AFS Annual Meeting 2004: Salt Lake City, UT

 
Education Sessions and Saturday Morning Workshop

This year’s Saturday morning Folklore and Education workshop again featured diverse speakers, student participants, and plenty of hands-on (and feet-movin’!) activities.

One of the key presenters at the workshop was Tamera Newman of Tremonton, Utah, the first recipient of the Robinson-Roeder-Ward Fellowship. Given in memory of Beverly Robinson, Bea Roeder and Vaughn Ward, whose vision, scholarship and activism inspired a generation of folklorists working in K-12 education, the fellowship provides a stipend of $300 to allow a teacher who is actively using folklore in the classroom to attend the AFS conference.

Newman has had her high-school English students conducting oral-history interviews with local veterans, with a special emphasis on WW II vets. She has compiled many of these transcribed interviews into a self-published book, allowing students to share their work with others. Two student participants, MacKenzie Petersen and Elizabeth Thayne, joined Newman to discuss their experiences working on the project.

In keeping with the veterans’ history theme, Peter Bartis of the American Folklife Center’s Veterans History Project led participants in an activity using WW II-era photographs and discussed the ways in which historical can be used in the classroom to spark research and writing activities.

Other workshop presenters included Craig Miller of the Utah Arts Council who took us on a music and dance tour around the state, focusing on dance traditions of Mormon pioneers. Craig taught us a dance and wowed us with his instruction. Lucille Hunt (Navajo) shared stories and dance with us as well.

Tamera Newman, a teacher from Tremonton, Utah and the first winner of the Robinson-Roeder-Ward Fellowship, presented at the Saturday morning workshop along with her students, MacKenzie Petersen and Elizabeth Thayne.

 

Lucille Hunt (Navajo) presented at the Saturday workshop as well.

Craig Miller of the Utah Arts Council led workshop participants in traditional regional dancing.

The conference itself also featured two panels devoted to issues in folklore and education: one, “Taking Folklife in Education Into Post-Secondary Schooling,” included papers by Gregory Hansen (Arkansas State University), Rosemary Hathaway (University of Northern Colorado), Sean Galvin (LaGuardia Community College), and Amanda Dargan (City Lore), who discussed various ways to integrate folklore into college curricula.

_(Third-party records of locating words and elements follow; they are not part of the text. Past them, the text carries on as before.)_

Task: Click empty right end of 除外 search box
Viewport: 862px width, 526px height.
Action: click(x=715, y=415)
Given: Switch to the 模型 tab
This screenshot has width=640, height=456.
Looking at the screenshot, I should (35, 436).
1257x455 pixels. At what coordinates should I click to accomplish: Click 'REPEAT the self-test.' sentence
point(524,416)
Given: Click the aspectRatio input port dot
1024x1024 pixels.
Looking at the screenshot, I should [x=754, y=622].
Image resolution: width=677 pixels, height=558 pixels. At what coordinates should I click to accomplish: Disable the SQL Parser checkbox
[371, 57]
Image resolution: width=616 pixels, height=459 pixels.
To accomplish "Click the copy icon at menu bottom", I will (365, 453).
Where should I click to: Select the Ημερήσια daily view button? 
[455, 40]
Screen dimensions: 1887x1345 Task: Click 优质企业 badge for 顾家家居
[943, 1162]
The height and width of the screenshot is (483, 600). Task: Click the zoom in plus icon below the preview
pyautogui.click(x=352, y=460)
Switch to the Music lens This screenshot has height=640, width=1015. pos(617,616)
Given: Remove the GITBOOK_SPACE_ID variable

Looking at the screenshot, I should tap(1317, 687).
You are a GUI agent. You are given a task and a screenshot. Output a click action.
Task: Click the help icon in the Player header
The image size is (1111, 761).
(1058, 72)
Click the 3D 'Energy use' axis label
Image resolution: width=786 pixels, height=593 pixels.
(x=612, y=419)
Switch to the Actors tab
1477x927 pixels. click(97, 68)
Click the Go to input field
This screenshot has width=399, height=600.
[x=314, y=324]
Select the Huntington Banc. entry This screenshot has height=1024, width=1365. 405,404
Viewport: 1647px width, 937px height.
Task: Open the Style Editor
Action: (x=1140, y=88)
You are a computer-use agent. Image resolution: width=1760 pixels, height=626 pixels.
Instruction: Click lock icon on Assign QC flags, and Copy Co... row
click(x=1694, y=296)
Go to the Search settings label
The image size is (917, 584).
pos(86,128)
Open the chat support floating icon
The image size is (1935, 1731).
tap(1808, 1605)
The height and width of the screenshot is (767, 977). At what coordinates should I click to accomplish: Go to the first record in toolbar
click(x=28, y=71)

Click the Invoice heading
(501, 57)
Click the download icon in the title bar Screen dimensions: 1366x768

A second panel, “Folklore and Education: Culture and Practice,” focused on ways folklore can be employed to teach writing and to explore cultural diversity. Speakers were Deborah Anderson (Blach Intermediate School), Rachel Gholson (Southwest Missouri State University), Chris-Anne Stumpf (Aspect Language School), Mutuota Kigotho (Macquarie University), and Deeksha Nagar (University of Northern Colorado).

ANNOUNCEMENT!

During this fall's AFS meeting in Atlanta, Gail Matthews-DeNatale will be conducting a morning-long workshop on digital storytelling. Gail is Senior Instructional Systems
Designer at Simmons College in Massachusetts where she works on a variety of computer applications for educational development. Gail also holds the PhD in Folklore from Indiana University and has completed significant work in South Carolina. The Digital Storytelling Workshop will be dealing with strategy making for digital storytelling work. This is not as much a "how-to" workshop as it is a "how-to-think" workshop.

The workshop is open to all who will be attending the 2005 AFS meeting. It is free of charge.